Alright, thanks man. Iwas looking to get another pygo to add to my collection of 11. Thing is I cant seem to safely accimlate any fish into my red tank. Just last week while shopping at BigAls Mississauga I bought some large cardinal tetras to add to my comminity tank, so I put the bag to float in my red bellies tank to warm up because I was still out for a while after I bought the tetras and the water got cold. Not very long after I returned after installing a new heater in my community tank, the red belly shoal already swam up to a bag and I guess they ripped a hole in it because all the tetras were gone and two of my reds were in the bag. Should I take out all my reds when introducing a new red to the tank? They attack and kill any fish or invertabrate one second after it hits the water.


----------



## Piranha_man (Jan 29, 2005)

Mr. Hannibal said:


> My best guess they are just emaciated... they just need to be well fed for a few days


Agreed.









Good picture by the way!
Would sure be easier to diagnose and identify if everybody supplied pictures like that!


----------



## Mr. Hannibal (Feb 21, 2003)

Some people do that (take all the fish out) but i don't... i just rearrange deco (if any) and a partial water change just before adding the new fish... it works always to me when dealing with adult Ps... Keep in mind juvenile Ps occasionally kill each other no matter what (it's just their nature)...


----------



## BRUNER247 (Jun 2, 2010)

Acclimate em in a bucket. Add your new fish & immediately get your arm in there & move some decor around or even move a net around a little. Could pull all fish for 15min & introduce all back together but I highly doubt that's needed. Long babies might of come from tank with strong current.I noticed my pool babies were wild looking in appearance(longer)than square tank raised siblings.



Piranha_man said:


> My best guess they are just emaciated... they just need to be well fed for a few days


Agreed.









Good picture by the way!
Would sure be easier to diagnose and identify if everybody supplied pictures like that!








[/quote]
Its a file photo. Its not of the fish he's talking about.


----------



## Piranha_man (Jan 29, 2005)

Oh.


----------



## BRUNER247 (Jun 2, 2010)

That file photo fish looks like a stunted & under fed or diseased young adult not a baby imo. I doubt you could under feed a baby rbp. Unless you have them split into solo tanks. A group of baby rbp are NOT going to go hungry regardless of if keeper feeds them enough or not. They will eat one way or another I guarantee it!


----------



## Co. Caines (Feb 14, 2011)

Sylar_92 said:


> So recently I've visited most of the aquarium stores and pet shops around the GTA and noticed something different. While I was scanning live stock in BigAls, Dragon aquarium and Aquatic Kingdom like I always do every weekend I noticed their new juvenile red bellies looked a bit odd from the ones I have seen in the past and the ones I currently own. Instead of the usual very colourful and round appearence, they look more squared and light in colourization.
> 
> Are these red bellies a result of a bad breeding operation yielding unhealthy and malnurished red bellies? My other hypothesis was that maybe they were wild reds or their parents were but when I asked the stock room manager he sadly said no. He told me they came from breeder and that he wished the store got some wild reds but they havent got any shipments of wild reds in a while. I didnt have my camera on me last weekend but this picture below is what Iam refering to as the squared look. Are these guys sick? Im asking because I was interested in buying one but wasnt sure why it looked like that.

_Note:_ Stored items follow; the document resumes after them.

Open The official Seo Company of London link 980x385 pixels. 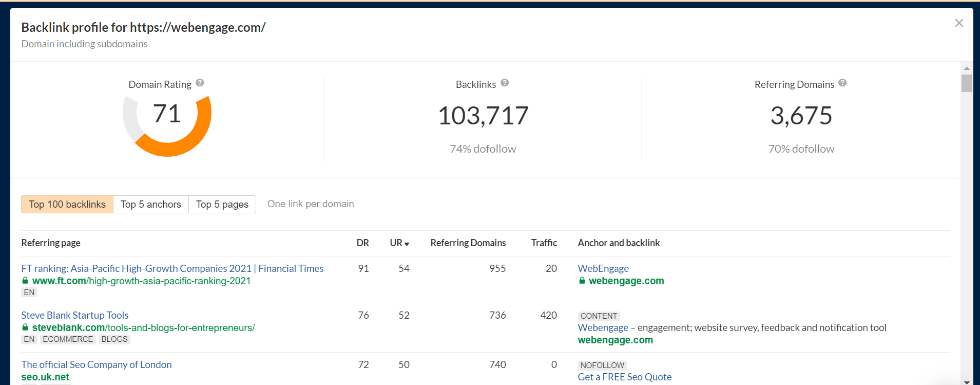pyautogui.click(x=97, y=364)
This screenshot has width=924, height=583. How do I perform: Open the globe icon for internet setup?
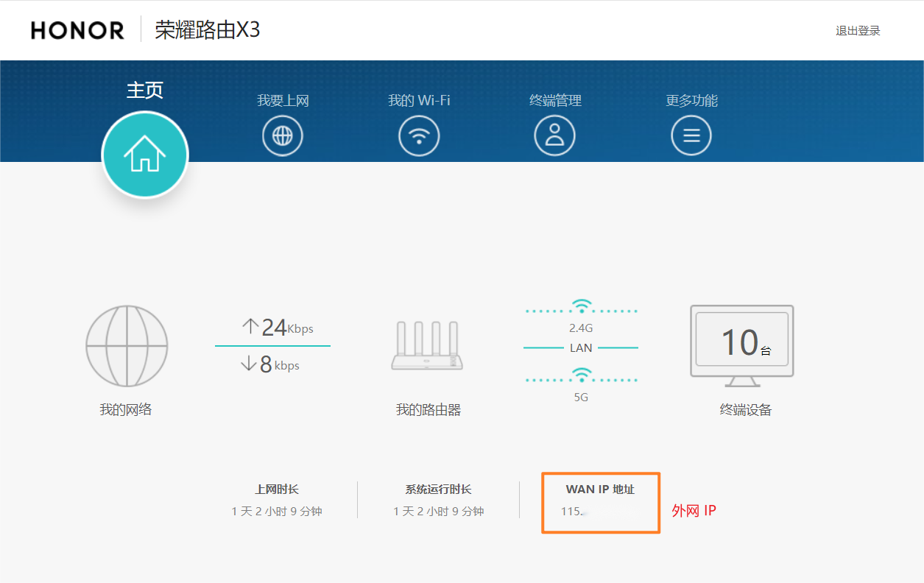click(283, 136)
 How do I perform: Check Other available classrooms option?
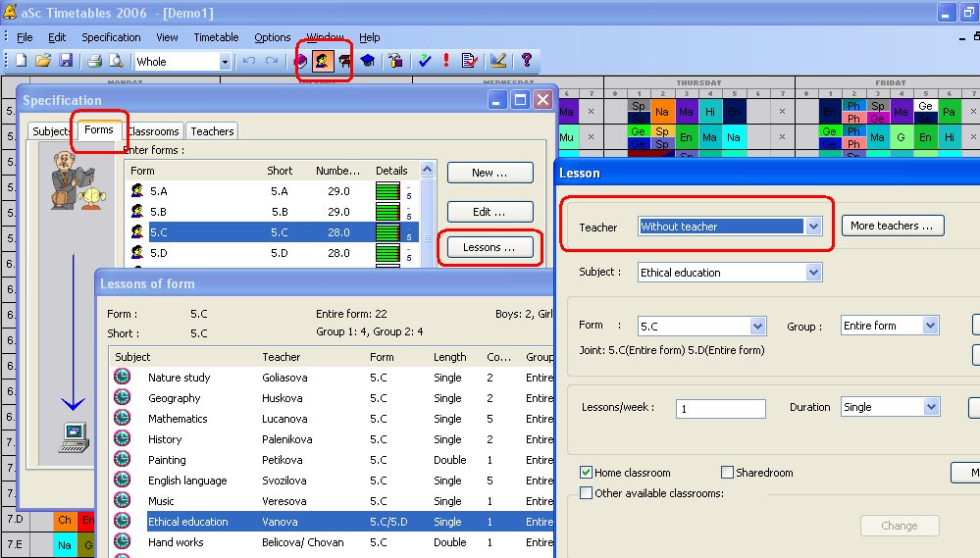pyautogui.click(x=587, y=493)
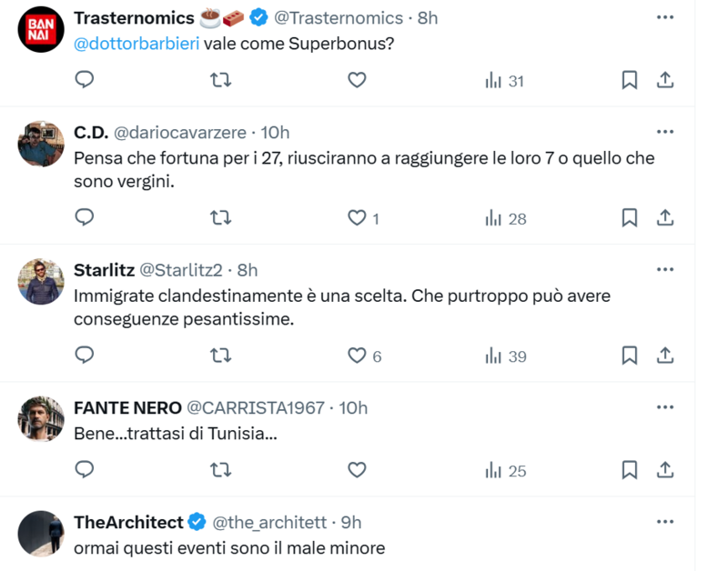Reply to Trasternomics' tweet
This screenshot has height=571, width=728.
coord(85,81)
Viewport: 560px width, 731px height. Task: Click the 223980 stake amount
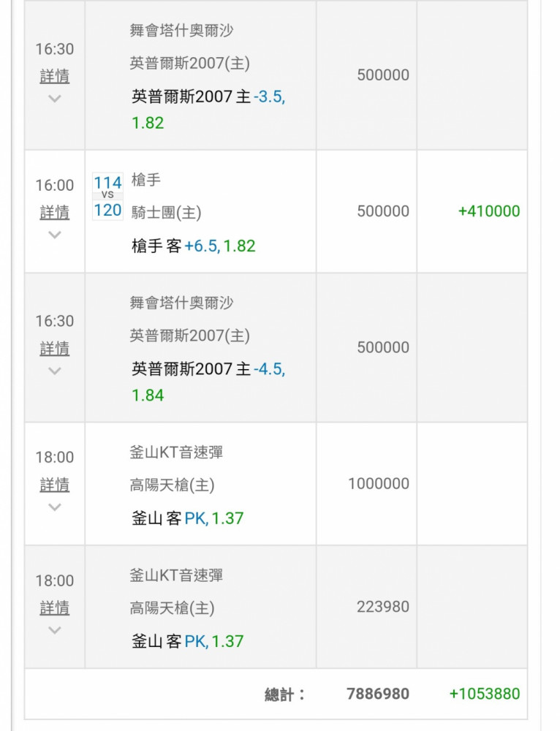[383, 607]
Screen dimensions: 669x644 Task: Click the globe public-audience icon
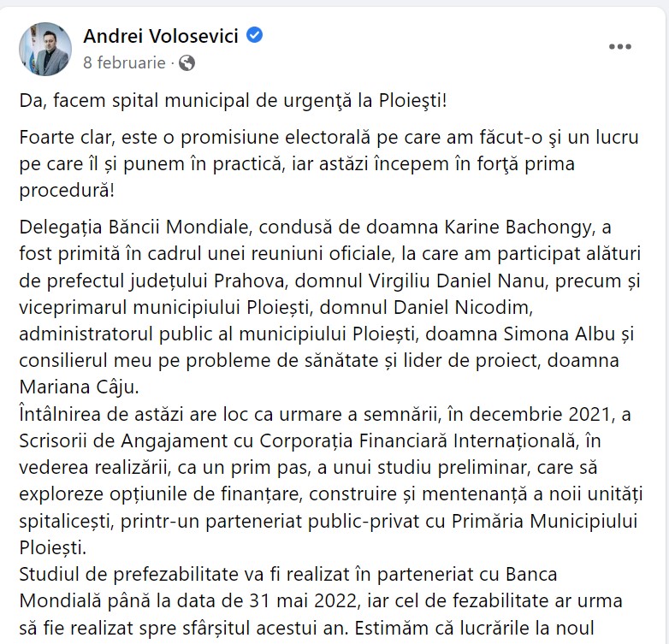(x=187, y=62)
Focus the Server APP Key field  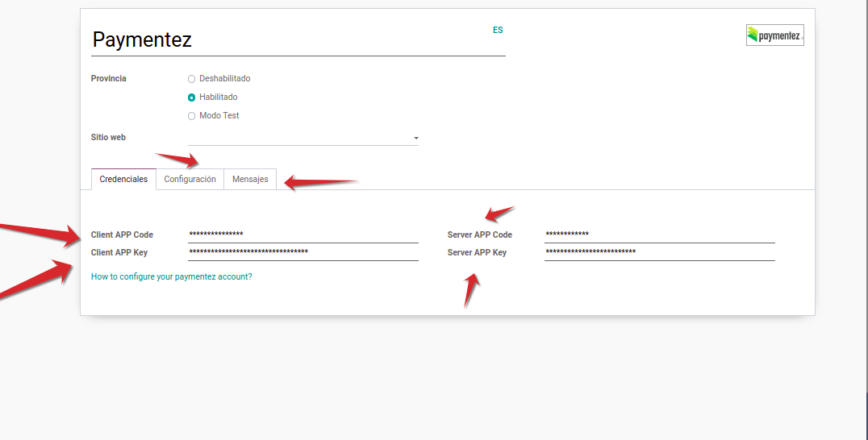659,252
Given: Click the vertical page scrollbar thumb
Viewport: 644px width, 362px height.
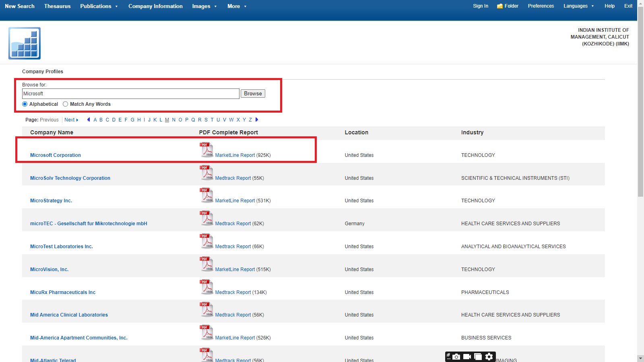Looking at the screenshot, I should (x=640, y=101).

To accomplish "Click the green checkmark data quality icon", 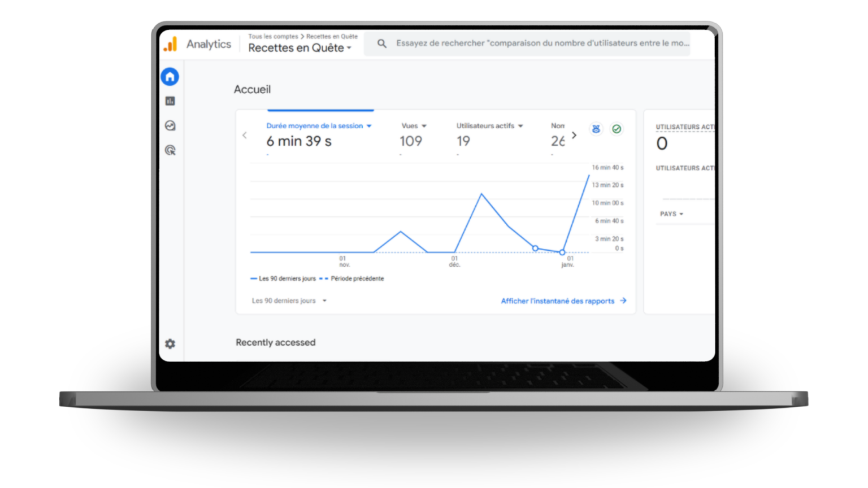I will [x=617, y=129].
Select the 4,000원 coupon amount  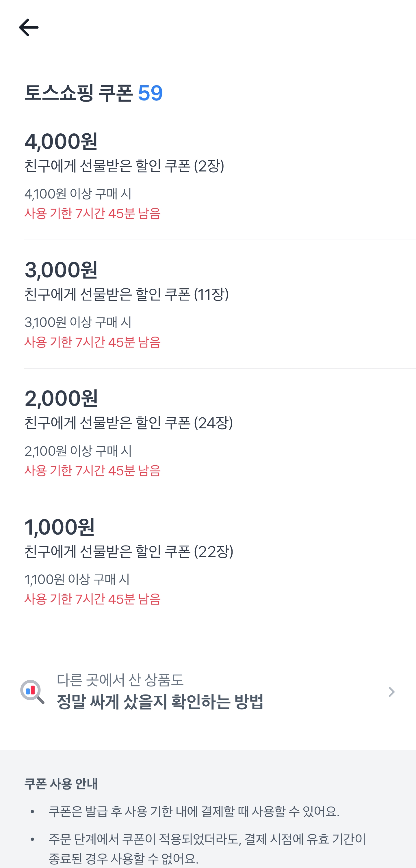[61, 141]
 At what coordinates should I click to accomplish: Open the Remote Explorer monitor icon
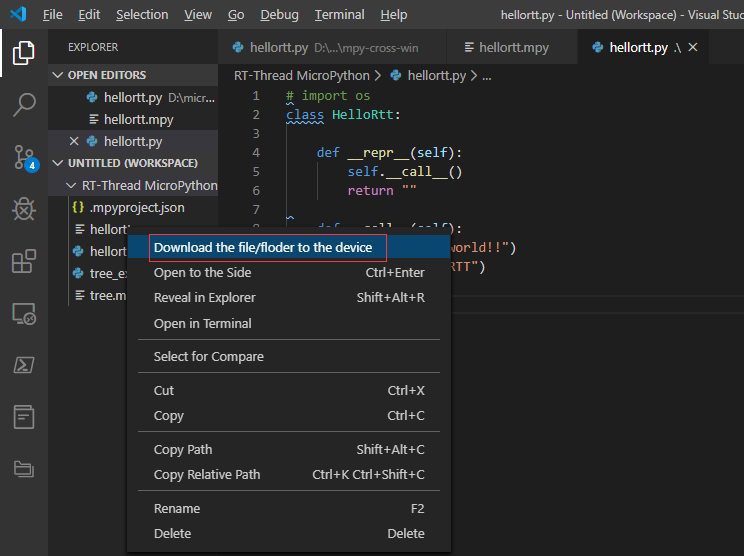pyautogui.click(x=24, y=314)
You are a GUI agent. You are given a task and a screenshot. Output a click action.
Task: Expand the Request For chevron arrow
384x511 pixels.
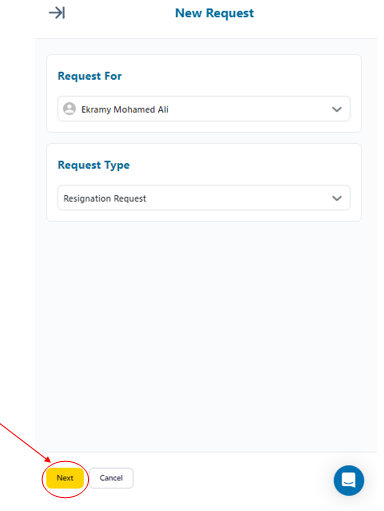tap(337, 109)
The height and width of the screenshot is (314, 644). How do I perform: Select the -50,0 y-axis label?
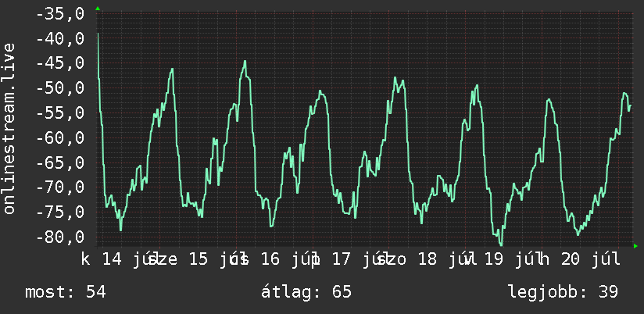60,88
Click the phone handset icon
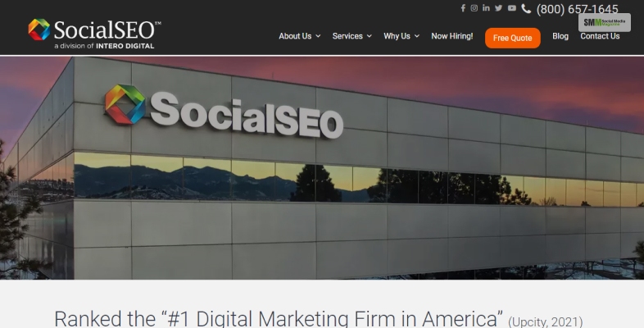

i agree i was at big als mississauga and dragon yesterday and noticed the same thing. the person i asked about it said he not sure why they look different, but someone in the store who had bought some previously in that state said they seemed fine for him later on. on another note did you see the gummy bear blue horned worms they had at the big als. i bought a few for my Ps and they torn them apart. they were some pretty feeders. but back to the topic at hand, big als scarborough has a lot of different reds of different sizes for about 11.99 each in case you dont want to go with those odd shape ones u seen.


----------



## Grosse Gurke (Jan 3, 2003)

When I saw the picture my first thought was that fish looks nicer then 99% of the nattereri I see in tanks. Personally...I hate the rounded belly and weak jaw of most tank raised nattereri. The fish in the picture is a little underweight but has a nice sized head for his body, a nice flat belly, and a huge lower jaw.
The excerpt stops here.